(RECORDED DATA)

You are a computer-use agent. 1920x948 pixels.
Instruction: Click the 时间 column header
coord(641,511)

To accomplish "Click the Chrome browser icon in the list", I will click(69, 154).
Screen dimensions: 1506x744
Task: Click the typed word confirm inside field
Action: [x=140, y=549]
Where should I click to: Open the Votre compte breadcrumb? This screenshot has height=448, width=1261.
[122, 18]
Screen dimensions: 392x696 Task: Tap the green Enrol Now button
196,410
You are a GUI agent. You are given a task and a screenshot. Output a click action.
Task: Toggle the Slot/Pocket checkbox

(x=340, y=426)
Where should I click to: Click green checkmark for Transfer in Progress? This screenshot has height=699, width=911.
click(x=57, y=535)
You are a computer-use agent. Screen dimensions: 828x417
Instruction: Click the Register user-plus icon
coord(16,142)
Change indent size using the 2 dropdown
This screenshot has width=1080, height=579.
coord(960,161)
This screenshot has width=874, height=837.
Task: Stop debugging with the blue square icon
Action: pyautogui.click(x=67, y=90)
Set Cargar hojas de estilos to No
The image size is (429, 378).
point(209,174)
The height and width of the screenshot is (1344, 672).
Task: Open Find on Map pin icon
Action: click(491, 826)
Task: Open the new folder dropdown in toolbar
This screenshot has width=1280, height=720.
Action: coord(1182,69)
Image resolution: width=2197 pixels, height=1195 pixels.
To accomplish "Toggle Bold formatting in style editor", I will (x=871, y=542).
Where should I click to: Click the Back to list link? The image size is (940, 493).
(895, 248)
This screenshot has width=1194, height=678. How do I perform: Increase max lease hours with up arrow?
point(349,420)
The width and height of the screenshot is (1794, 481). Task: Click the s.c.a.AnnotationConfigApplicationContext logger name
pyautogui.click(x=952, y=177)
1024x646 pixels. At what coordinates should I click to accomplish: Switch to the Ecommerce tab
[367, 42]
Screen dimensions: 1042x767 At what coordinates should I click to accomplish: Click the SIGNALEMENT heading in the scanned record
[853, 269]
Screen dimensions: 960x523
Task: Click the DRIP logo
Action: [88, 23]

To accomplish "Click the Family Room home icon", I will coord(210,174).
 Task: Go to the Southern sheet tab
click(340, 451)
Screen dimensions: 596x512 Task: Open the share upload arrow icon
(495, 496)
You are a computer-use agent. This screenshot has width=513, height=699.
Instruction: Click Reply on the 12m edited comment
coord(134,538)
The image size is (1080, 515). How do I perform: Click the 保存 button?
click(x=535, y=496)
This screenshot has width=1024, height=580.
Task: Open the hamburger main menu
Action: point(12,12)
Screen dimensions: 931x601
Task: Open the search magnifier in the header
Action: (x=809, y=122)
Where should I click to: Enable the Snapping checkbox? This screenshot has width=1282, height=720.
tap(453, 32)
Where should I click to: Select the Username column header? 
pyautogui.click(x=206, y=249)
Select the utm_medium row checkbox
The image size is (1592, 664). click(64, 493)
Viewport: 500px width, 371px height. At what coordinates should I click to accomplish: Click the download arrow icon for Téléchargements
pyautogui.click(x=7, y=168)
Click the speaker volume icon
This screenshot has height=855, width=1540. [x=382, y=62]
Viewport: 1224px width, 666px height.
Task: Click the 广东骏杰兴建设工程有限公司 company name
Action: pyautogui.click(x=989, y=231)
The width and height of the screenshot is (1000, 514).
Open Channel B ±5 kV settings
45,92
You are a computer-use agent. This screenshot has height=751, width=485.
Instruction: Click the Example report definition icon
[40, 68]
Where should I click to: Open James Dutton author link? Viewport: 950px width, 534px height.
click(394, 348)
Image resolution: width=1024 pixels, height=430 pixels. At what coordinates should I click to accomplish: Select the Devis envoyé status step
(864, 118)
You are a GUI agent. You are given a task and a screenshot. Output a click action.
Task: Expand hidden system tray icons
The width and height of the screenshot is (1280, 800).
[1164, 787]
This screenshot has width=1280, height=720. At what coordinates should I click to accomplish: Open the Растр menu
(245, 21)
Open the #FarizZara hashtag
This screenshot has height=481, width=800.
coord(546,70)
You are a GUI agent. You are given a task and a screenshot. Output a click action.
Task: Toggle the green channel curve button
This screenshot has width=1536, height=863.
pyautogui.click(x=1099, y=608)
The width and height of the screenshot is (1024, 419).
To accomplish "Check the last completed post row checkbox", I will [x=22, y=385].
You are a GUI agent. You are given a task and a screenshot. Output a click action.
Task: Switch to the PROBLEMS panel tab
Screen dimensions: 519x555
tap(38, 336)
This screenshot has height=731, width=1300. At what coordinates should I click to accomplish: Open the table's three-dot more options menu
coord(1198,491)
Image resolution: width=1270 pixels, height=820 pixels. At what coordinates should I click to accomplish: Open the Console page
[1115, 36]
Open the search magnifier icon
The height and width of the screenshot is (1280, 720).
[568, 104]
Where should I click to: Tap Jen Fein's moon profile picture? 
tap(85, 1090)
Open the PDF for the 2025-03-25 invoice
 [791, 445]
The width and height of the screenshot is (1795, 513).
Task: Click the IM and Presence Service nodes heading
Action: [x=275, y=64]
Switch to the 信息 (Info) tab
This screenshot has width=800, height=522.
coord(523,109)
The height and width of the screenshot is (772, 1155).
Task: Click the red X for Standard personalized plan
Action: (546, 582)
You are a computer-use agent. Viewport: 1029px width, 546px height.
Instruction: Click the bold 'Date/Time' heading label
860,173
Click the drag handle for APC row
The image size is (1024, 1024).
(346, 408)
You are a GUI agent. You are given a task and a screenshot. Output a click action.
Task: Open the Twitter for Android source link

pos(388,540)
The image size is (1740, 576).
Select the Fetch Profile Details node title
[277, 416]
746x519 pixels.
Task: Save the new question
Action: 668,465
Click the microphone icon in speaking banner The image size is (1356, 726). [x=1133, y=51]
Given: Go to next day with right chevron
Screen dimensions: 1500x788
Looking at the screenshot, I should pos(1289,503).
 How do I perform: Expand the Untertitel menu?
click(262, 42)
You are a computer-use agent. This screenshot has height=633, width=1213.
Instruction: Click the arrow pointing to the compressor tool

(End RECORDED DATA)

AIM OF THE EXERCISE: Above are the records. Print exactly, and only, the lines from the line with "Viewport: 500px width, 371px" to the line with "The width and height of the screenshot is (1000, 514).", both inclusive.

RESPONSE TO THIS EXERCISE:
Viewport: 500px width, 371px height. At what coordinates should I click to accomplish: Click the download arrow icon for Téléchargements
pyautogui.click(x=7, y=168)
Click the speaker volume icon
This screenshot has height=855, width=1540. [x=382, y=62]
Viewport: 1224px width, 666px height.
Task: Click the 广东骏杰兴建设工程有限公司 company name
Action: pyautogui.click(x=989, y=231)
The width and height of the screenshot is (1000, 514).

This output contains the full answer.